Is this a software or a hardware product?
This is a software product which is available as a “software appliance” for use in a physical or virtual machine. The software is delivered as a downloadable .iso file (CD image). Installation takes approx 30 minutes.
The same software image can also be installed into a Virtual Machine, such as VMware ESX/i, Hyper-V, VirtualBox, XenServer, etc.
Please note that the machine must be 64-bit and all data on the hard drive will be overwritten by the software during installation.
Is CensorNet Secure Web Gateway suitable for schools?
Yes. CensorNet has a long history working with schools around the world to provide a safe Internet experience for pupils and students. In the UK, Secure Web Gateway has been accredited by the government advisors for education, BECTA, to ensure it is suitable for use within schools. The product also complies with CIPA and CensorNet are members of the Internet Watch Foundation, who campaign against illegal child abuse images online.
Do you provide discounts for education or not-for-profit organisations?
Yes, we do provide discounts on our normal retail price for education and charity customers. Please contact our sales team for a personalised quote.
Is there a “try before you buy” evaluation version?
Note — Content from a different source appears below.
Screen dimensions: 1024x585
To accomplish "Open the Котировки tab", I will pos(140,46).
Yes, you can try the software for 30 days before purchasing. The only limitation is time. If you decide to purchase, we simply issue a new license key by e-mail and you can continue to use the product for the term of your license.
How scalable is CensorNet Secure Web Gateway?
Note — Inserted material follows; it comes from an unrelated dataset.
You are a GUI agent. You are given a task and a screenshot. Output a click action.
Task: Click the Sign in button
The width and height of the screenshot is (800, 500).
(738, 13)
The proxy server is 64-bit and has been highly optimised to use all available server resources for maximum performance. We can support very large networks, for example with load balancers, high availability configuration and multiple proxy servers. There are many factors that need to be taken into account when considering scalability – such as number of users, devices, network bandwidth, server resources, policy settings etc. and therefore we recommend speaking to one of our technicians to discuss your specific requirements.
Does CensorNet Secure Web Gateway filter e-mail as well as web ?
No, please see our CensorNet Email Security solution for e-mail management, security and compliance.
Schools have a duty of care to provide a safe Internet experience for all their pupils and staff and need to demonstrate reasonable and effective measures to control access to the Internet.